Thoughts on the Education Industrial Complex

Over the years, Thomas H. Benton has penned a series of excellent essays about academic culture over at The Chronicle of Higher Education. His latest, “A Perfect Storm in Higher Education” is a look into how the sausage is made from a professor’s perspective. The piece got me thinking, specifically this passage:

Arum and Roksa point out that students in math, science, humanities, and social sciences—rather than those in more directly career-oriented fields—tend to show the most growth in the areas measured by the Collegiate Learning Assessment, the primary tool used in their study. Also, students learn more from professors with high expectations who interact with them outside of the classroom. If you do more reading, writing, and thinking, you tend to get better at those things, particularly if you have a lot of support from your teachers.

Of course, those of us who teach at selective liberal-arts colleges have known that all along. But even students at expensive, elite institutions are not achieving as much as they should. Students are adrift almost everywhere, floating in the wreckage of a perfect storm that has transformed higher education almost beyond recognition.

I come from what may be known as The Last Lucky Generation, if one takes a bearish view of the path of instability and insolvency America is on. I come from a middle class family with two parents who saved for my education, and that of my sister’s. I applied to five colleges (this was near the end of that bygone era when Early Admission wasn’t an arms race), and was accepted to all of them – four private, liberal arts colleges and one state university. I was offered generous packages to three of the five, and went with my first choice, an elite liberal arts college in Colorado.

I managed to stay there one year before tuition skyrocketed and my benefits did not – unable to afford the increase, I left and went to … another private college, this time in my home state before … leaving there after a year, finally finishing up at Big State U, where I wish I’d gone all along in retrospect. For someone who didn’t have perfect SAT scores or wealthy parents, someone whose lack of ambition was breathtaking in its prodigiousness, I was lucky beyond belief, even luckier still that I finished undergrad with zero student loans.

At the school in Colorado, I took nine courses taught by nine tenured professors. I learned macroeconomics from a former economic adviser to Pres. Reagan, literature from a relatively-successful published novelist, avante-garde philosophy from a guy who looked like he spent his free time perfecting Molotov cocktails, and sociology from a hirsute left-wing nutjob who once pounded the table and called me a “fucking moron” when I insisted that people who couldn’t find success in this country were both lazy and stupid.

▸ What you should do: List every subject the essay above says the writer learned at the school in Colorado.

▸ Supplied data:
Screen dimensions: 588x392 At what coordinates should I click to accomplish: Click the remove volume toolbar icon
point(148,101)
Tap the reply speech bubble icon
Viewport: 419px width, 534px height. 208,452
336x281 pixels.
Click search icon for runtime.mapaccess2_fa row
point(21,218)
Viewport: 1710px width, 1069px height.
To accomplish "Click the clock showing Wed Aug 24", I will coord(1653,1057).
==
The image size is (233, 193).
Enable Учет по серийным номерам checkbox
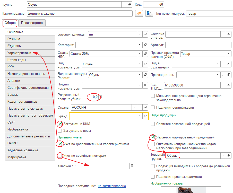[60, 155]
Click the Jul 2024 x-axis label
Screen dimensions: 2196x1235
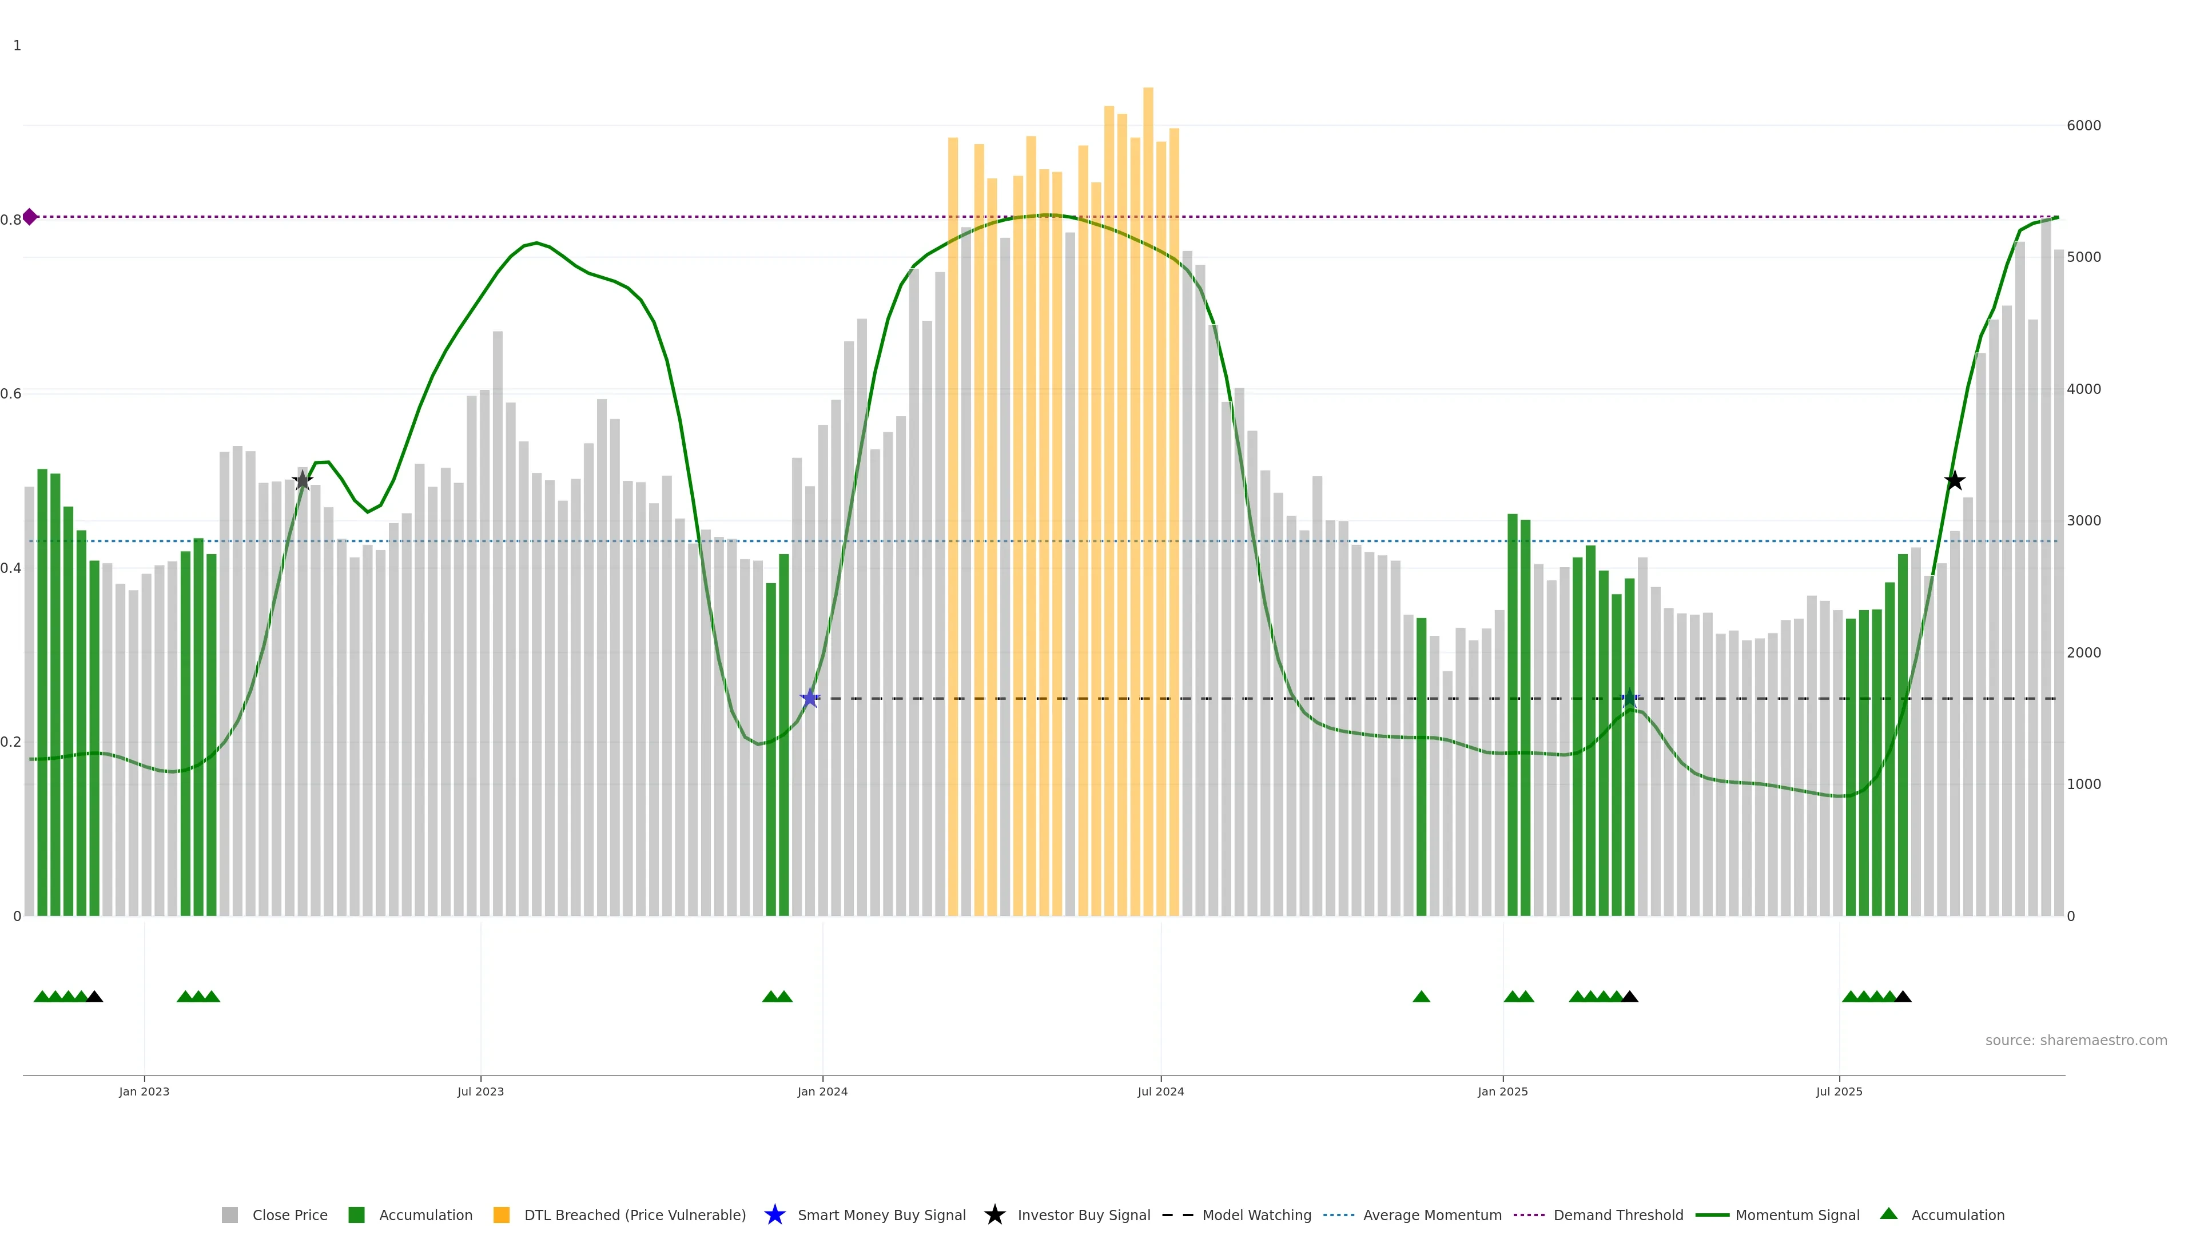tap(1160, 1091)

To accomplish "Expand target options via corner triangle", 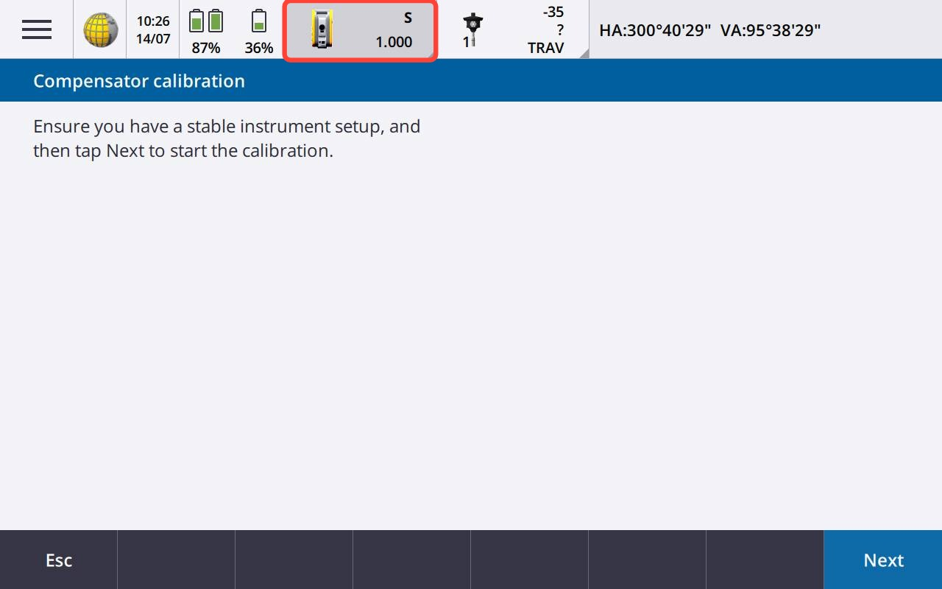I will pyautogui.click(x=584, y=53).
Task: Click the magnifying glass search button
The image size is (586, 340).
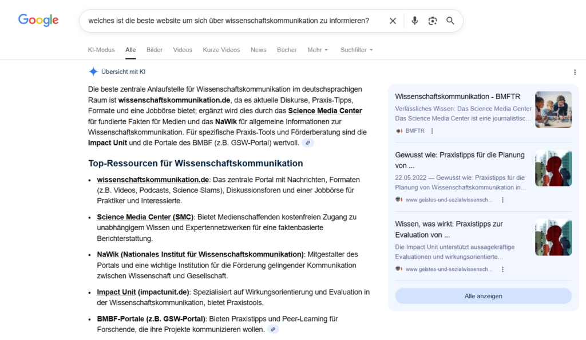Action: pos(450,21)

▸ Reply to the exercise: Macroeconomics, literature, avante-garde philosophy, sociology